McKinney North High School (commonly known as North, McKinney North, or MNHS) is a public secondary school located on 2550 Wilmeth Road in McKinney, Texas, US. The school is part of the McKinney Independent School District. Mckinney North currently holds the most zoned space in McKinney. McKinney North High School opened to its first freshman class in the year 2000. North was also recently updated to a "recognized" status via the TEA.

Mission statement
The mission of McKinney North High School is to equip all students with the essential tools for success in and beyond the classroom by instilling accountability for personal growth, developing meaningful relationships and implementing innovative, challenging, engaging instruction with a shared responsibility for unleashing excellence.

Academics
McKinney North operates on a 7:30 a.m. to 2:37 p.m. schedule, which includes seven-class periods and a twenty-six-minute lunch period. Students may not leave campus during this time due to MISD's closed campus policy.

Athletics
Despite the school's short history, it has managed to achieve success in a myriad of events. The MNHS Lady Bulldogs won the 2006 4A U.I.L. Texas State Championship in soccer, The baseball and softball teams also have a storied history in the playoffs making it to the State semifinals and area finals, respectively. Also, the cross-country program has qualified for the U.I.L. state championship twice and has won 5 district championships in all. Also, for Cross Country, Samantha Means won the 4A title, but also set the Texas time record. The McKinney North Tennis Team has won 8 district titles and 11 total playoff appearances.  The tennis team has been ranked in the state's top 25 every year since the school has opened.  Jordan Hart won back to back state tennis titles in 2012 & 2013. The lady bulldogs also placed 2nd in the 4A Basketball state championship in 2014. They also have a very successful football program making it to the playoffs for 2 straight years. In 2011, the Bulldogs finished the regular season at 6-4 and went to the playoffs for the first time in 5 years.

The McKinney North Bulldogs compete in the following sports:

 Baseball
 Basketball
 Cross Country
 Football
 Golf
 Powerlifting
 Soccer
 Softball
 Swimming & Diving
 Tennis
 Track & Field
 Volleyball
 Wrestling

Clubs
Agriculture FFA
ASL Honor Society
AVID - Advancement Via Individual Determination
BELS - Business Education Law Sciences
Blue Blazers
Broadcast
Candy Bouquet
Cheerleading
Chess Club
Criminal Justice
Debate Team
DECA
Fellowship Of Christian Athletes
German Club
Green Cord
Guard Dawgs
HOSA
International Thespian Society #6460
Japanese Culture Club
Journalism
Key Club
Latin Club
National Art Honor Society
National Honor Society
Netflix Club
Parent Teacher Student Organization
Peer Assistance and Leadership (PALs)
Polaris Newspaper
Robotics
Spanish Club
Student Council
Table Tennis
TAFE
The Interact Club
University Interscholastic League (UIL)

JOB 1: List every club in the McKinney North High School article whose name contains the word "Club".

SOURCE MATERIAL:

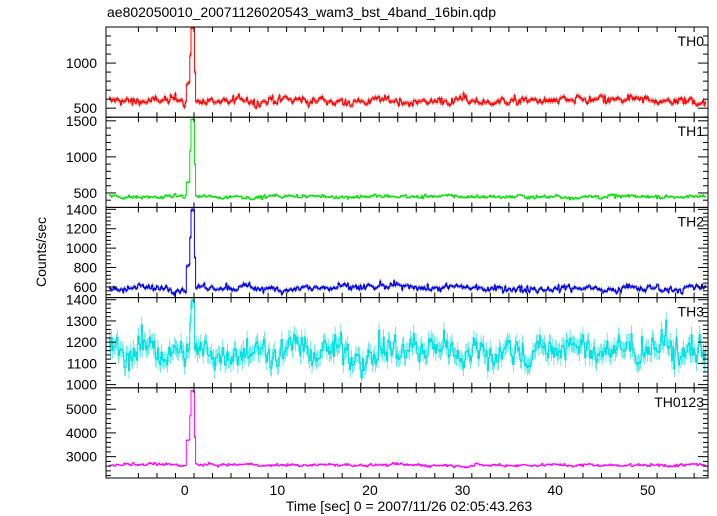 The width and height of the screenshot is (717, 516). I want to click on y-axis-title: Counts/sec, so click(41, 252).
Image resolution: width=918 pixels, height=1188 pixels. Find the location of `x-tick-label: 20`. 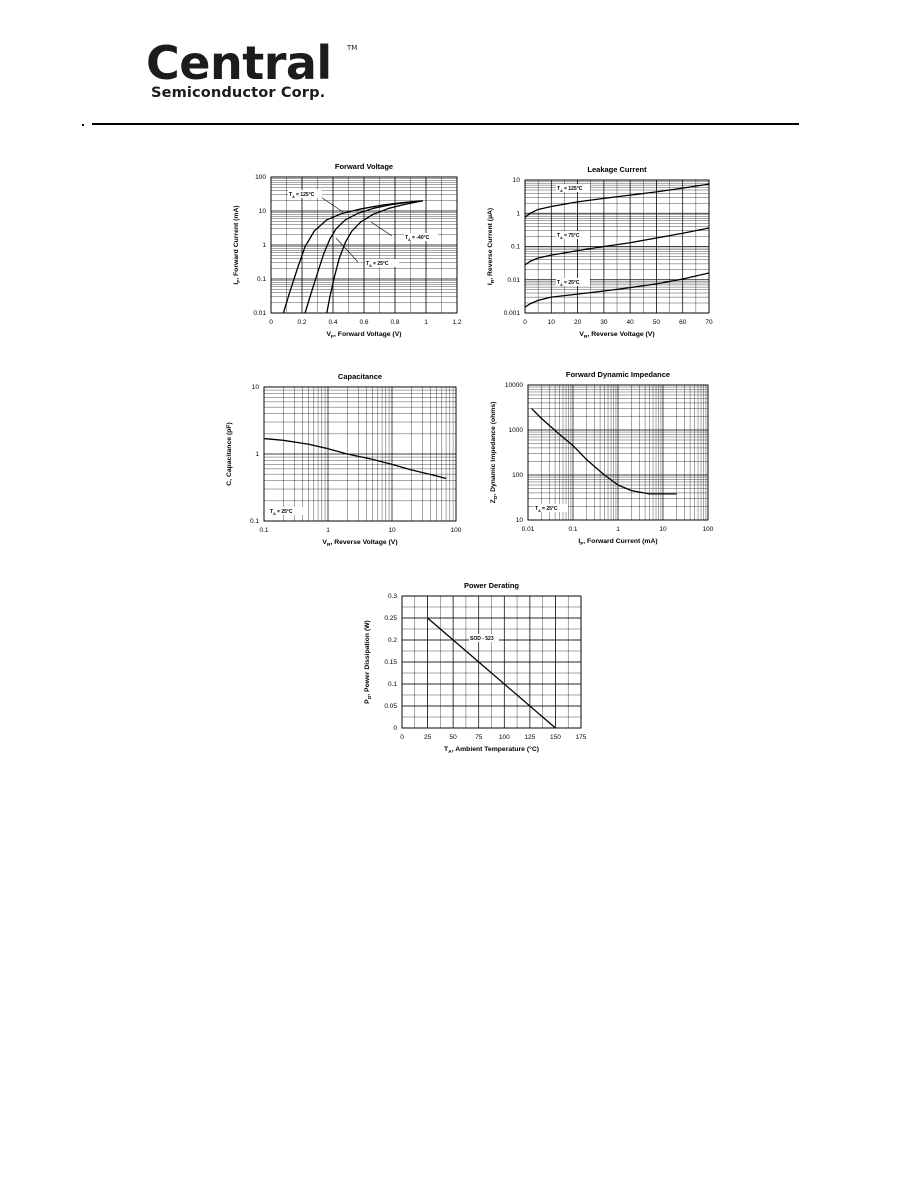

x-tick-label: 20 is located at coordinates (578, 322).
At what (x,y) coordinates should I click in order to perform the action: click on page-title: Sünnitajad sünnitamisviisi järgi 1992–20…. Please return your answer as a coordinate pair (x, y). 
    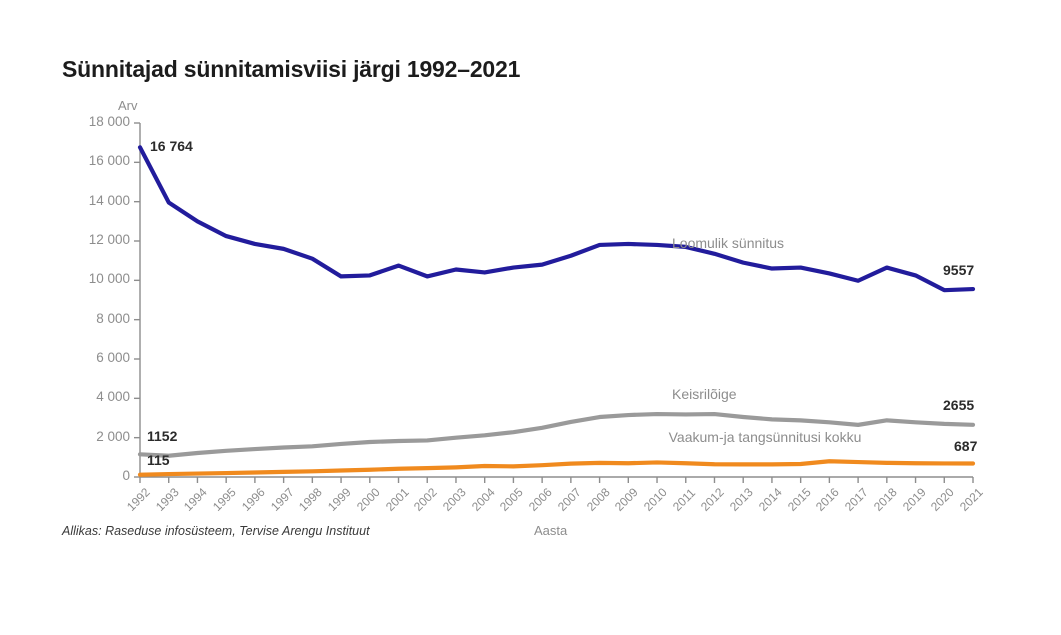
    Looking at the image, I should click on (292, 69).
...
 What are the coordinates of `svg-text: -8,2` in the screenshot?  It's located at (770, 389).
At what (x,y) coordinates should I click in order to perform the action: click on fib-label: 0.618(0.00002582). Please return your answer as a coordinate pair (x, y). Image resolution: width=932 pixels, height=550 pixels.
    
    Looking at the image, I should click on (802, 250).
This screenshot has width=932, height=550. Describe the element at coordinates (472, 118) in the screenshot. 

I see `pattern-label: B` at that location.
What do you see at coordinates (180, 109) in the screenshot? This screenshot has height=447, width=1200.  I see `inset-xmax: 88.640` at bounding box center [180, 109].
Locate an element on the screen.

JOB 2: In the entries, take the lines starting with the one containing "pixels, height=550 pixels." and going on through the one containing "Locate an element on the screen.". Rewrite only those lines with "screenshot" changed to "screen capture" and everything else unchanged.

TASK ANSWER 1:
Chess Club
German Club
Japanese Culture Club
Key Club
Latin Club
Netflix Club
Spanish Club
The Interact Club

TASK ANSWER 2:
At what (x,y) coordinates should I click in order to perform the action: click on fib-label: 0.618(0.00002582). Please return your answer as a coordinate pair (x, y). Image resolution: width=932 pixels, height=550 pixels.
    
    Looking at the image, I should click on (802, 250).
This screen capture has width=932, height=550. Describe the element at coordinates (472, 118) in the screen capture. 

I see `pattern-label: B` at that location.
What do you see at coordinates (180, 109) in the screen capture? This screen capture has height=447, width=1200.  I see `inset-xmax: 88.640` at bounding box center [180, 109].
Locate an element on the screen.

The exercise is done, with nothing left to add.